So the MPAA has brought the heroic DVD-sniffing dogs, Lucky and Flo, to stalk evil bootleggers in Manhattan, and the New York Times was there to take some pictures and basically reprint the press release.
The key quote, however, comes all the way at the bottom of the piece:
“They can’t distinguish between pirated and nonpirated DVDs,” said Mr. Glickman, who owns a 3 1/2-year-old beagle named Sammy. “I’d love if we could do that, but we’re not there yet.”
Oh, come on. Come.
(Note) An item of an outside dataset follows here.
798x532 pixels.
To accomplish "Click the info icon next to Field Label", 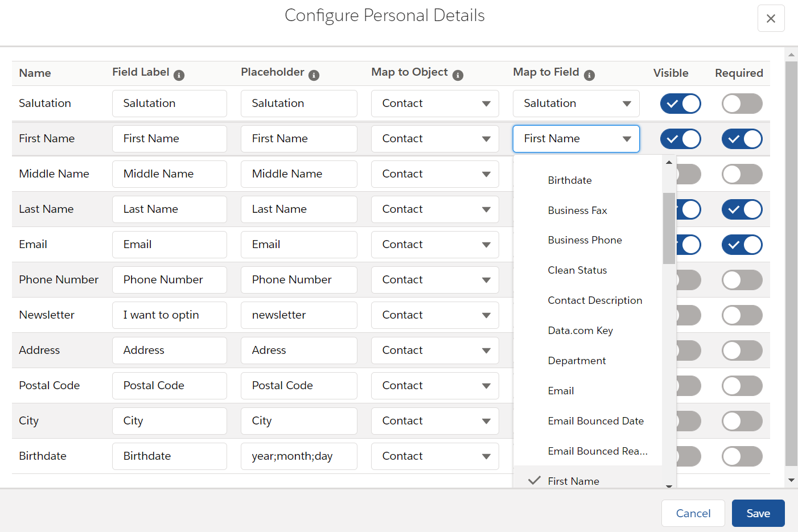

On.
Look, I understand that the appearance of vigilance is far more important than actual vigilance; it’s like the TSA’s ridiculous liquid restrictions, which make getting on a plane just as hard for a normal person as it does for a Dirty Scheming Terrorist, despite the likelihood that said Dirty Scheming Terrorists have long since abandoned their plans for gel-bombings and moved on to some other fiendish and equally imaginary plot.
(Aside: I honestly believe that by this time next year, any Democrat or Republican who made disbanding the TSA a fundamental part of his or her campaign platform would win the White House in a walk.)
But this is what it boils down to: We want you to believe that these dogs are able to sniff out the counterfeit DVDs that we claim are killing the industry, and we’ll show you a lot of impounded product that seems to support that claim, but as far as the reality of it?
“We’re not there yet.”
So where the hell are we, besides the theater of the absurd?
Well, at least the dogs got a walk out of it. I hope one of them remembered to piddle on the Fox van.
Are they only trained to find movies that stink?
Just to add to the comedy of all this, from Wikipedia:
In March 2007 the two dogs were sent to Malaysia to help sniff out DVDs. After a raid on a pirate DVD ring in Johor Bahru on March 20, reports said that the dogs were now targeted by the DVD pirates and that a bounty had been put on their heads.